## Seitenauszug
★ ★ ★
Bildungssystem in Deutschland Wie ein Arbeiterkind den Sprung an die Hochschule schafft


Über Arbeiterkind.de wird Tim Hülquist (l.) Mentor von Gariram Nirmalakumar (r.). Hier beim Gespräch im Willi-Bleicher-Haus des DGB in Stuttgart.
(Foto: Olga Geiger)
Kindern aus bildungsfernen Familien gelingt es in Deutschland selten, ein Studium zu beginnen. Nur 27 von 100 Kindern ohne akademischen Hintergrund schaffen den Sprung an die Hochschule. Der 20-jährige Gariram Nirmalakumar ist einer von ihnen und die Hürden waren hoch.
Der 20-jährige Gariram Nirmalakumar hat es geschafft. Seit Oktober 2022 studiert Gari an der Dualen Hochschule in Mannheim den Studiengang Betriebswirtschaftslehre im Schwerpunkt Öffentliche Wirtschaft. Mit seinem biografischen Hintergrund ist das nicht selbstverständlich. Garis Eltern sind in den 1990er-Jahren aus Sri Lanka nach Deutschland gekommen. Sie haben nicht studiert. "In Sri Lanka haben sie nur die Grundlagen an Bildung erfahren", erzählt Gari im Gespräch mit ntv.de. "Meine Eltern wollten von Anfang an, dass ich studiere." Obwohl er eine Realschulempfehlung hatte, schickten sie ihn aufs Gymnasium. Auch seine jüngere Schwester macht in zwei Jahren Abitur.
Welchen Bildungsweg Kinder in Deutschland einschlagen, hängt stark von ihrer sozialen Herkunft ab. Dies verdeutlichen immer wieder Erhebungen wie der sogenannte "Bildungstrichter": Demnach schaffen 27 von 100 Kindern ohne akademischen Hintergrund den Sprung an eine Hochschule. Im Gegensatz dazu beginnen 79 von 100 Kindern aus Akademikerhaushalten ein Studium.
"Viele Zusammenhänge der sozialen Herkunft können ein Studium erschweren", erklärt Katja Urbatsch im Gespräch mit ntv.de. Sie stammt selbst aus einem Elternhaus ohne akademischen Hintergrund. Nach ihrem Studium an der Freien Universität Berlin gründet sie die gemeinnützige Organisation Arbeiterkind.de, um Menschen aus Familien ohne Hochschulerfahrung im Studium zu unterstützen. Garis Erfolgsgeschichte ist auch ihre, denn der 20-jährige ist Teil des Mentoring-Programms von Arbeiterkind.
★ ★ ★
## Erfasste Angaben
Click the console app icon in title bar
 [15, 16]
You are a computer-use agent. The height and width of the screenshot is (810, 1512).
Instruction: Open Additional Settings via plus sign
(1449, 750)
★ ★ ★
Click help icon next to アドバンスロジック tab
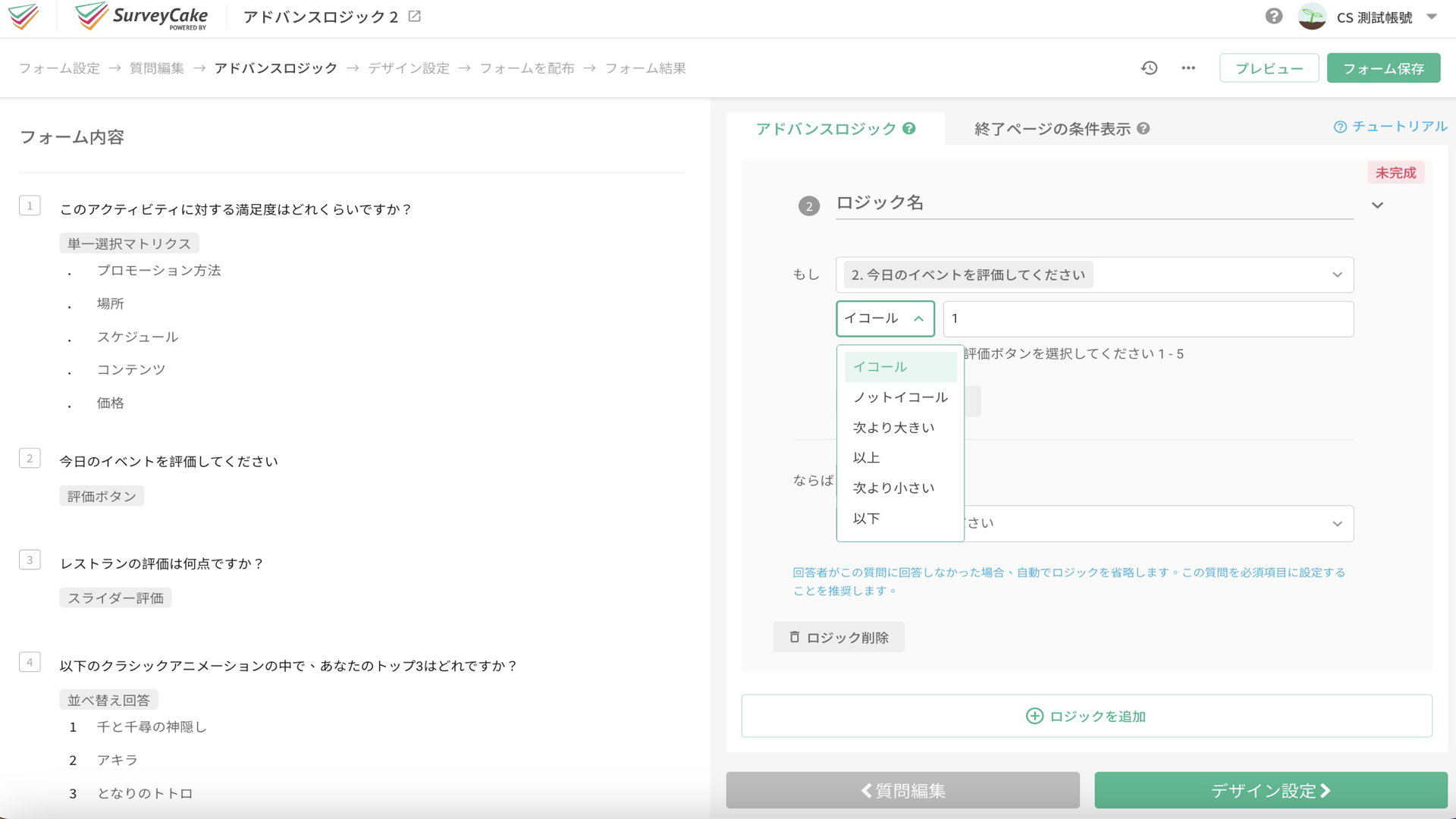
★ ★ ★
## Ihre Aufgabe
Setzen Sie den Artikel über Gariram Nirmalakumars Weg an die Hochschule nach seinem letzten Satz fort. Die obigen Zeilen sind für die Bearbeitung nicht erforderlich.

## Erwartete Antwort
Studium als Versprechen zum sozialen Aufstieg
Dem Hochschulreport zufolge führen fehlende Erfahrung und der Mangel an Rollenvorbildern in der Familie dazu, dass sich Nichtakademikerkinder ein Studium seltener zutrauten. Und wenn mit dem Studieneintritt sehr viele Informationen auf die Arbeiterkinder einprasseln, seien diese häufig überfordert.
"Die Eltern oder die Familie können selbst ein Hindernis sein. Es gibt Eltern, die sich gegen ein Studium ihres Kindes stellen", sagt Urbatsch. "Auch Eltern haben Ängste und Unsicherheiten. Jeder Mensch möchte natürlich, dass seine Eltern stolz auf ihn sind und ihn unterstützen. Und wenn Eltern das nicht tun, ist es für die Kinder wirklich schwer", erklärt Urbatsch ihre Erfahrungen aus dem Netzwerk der Organisation.
Doch Garis Eltern wollen, dass ihr Sohn studiert. "Es ist ein weitverbreiteter Gedanke, dass ein Studium den Weg zum sozialen Aufstieg ebnet", sagt Gari.
Mentoring: Rückenwind für Arbeiterkinder mit Hochschulambitionen
2019, damals ist Gari 16 Jahre alt und am Ende der 10. Klasse, besuchen ein Geisteswissenschaftler und ein Naturwissenschaftler sein Gymnasium. Sie informieren über mögliche Wege an die Hochschulen. Einer von ihnen ist Tim Hülquist. Er ist der erste in seiner Familie, der an einer Universität studiert hat. "Ich komme aus dem sozialdemokratischen Milieu. Ich bin mit den Kämpfen der Arbeiterinnen und Arbeiter groß geworden", erzählt der heute 42-Jährige ntv.de.

Gari bei der Zeugnisverleihung zum bestandenen Abitur im Jahr 2021.
(Foto: Vimaleswary Nirmalakumar)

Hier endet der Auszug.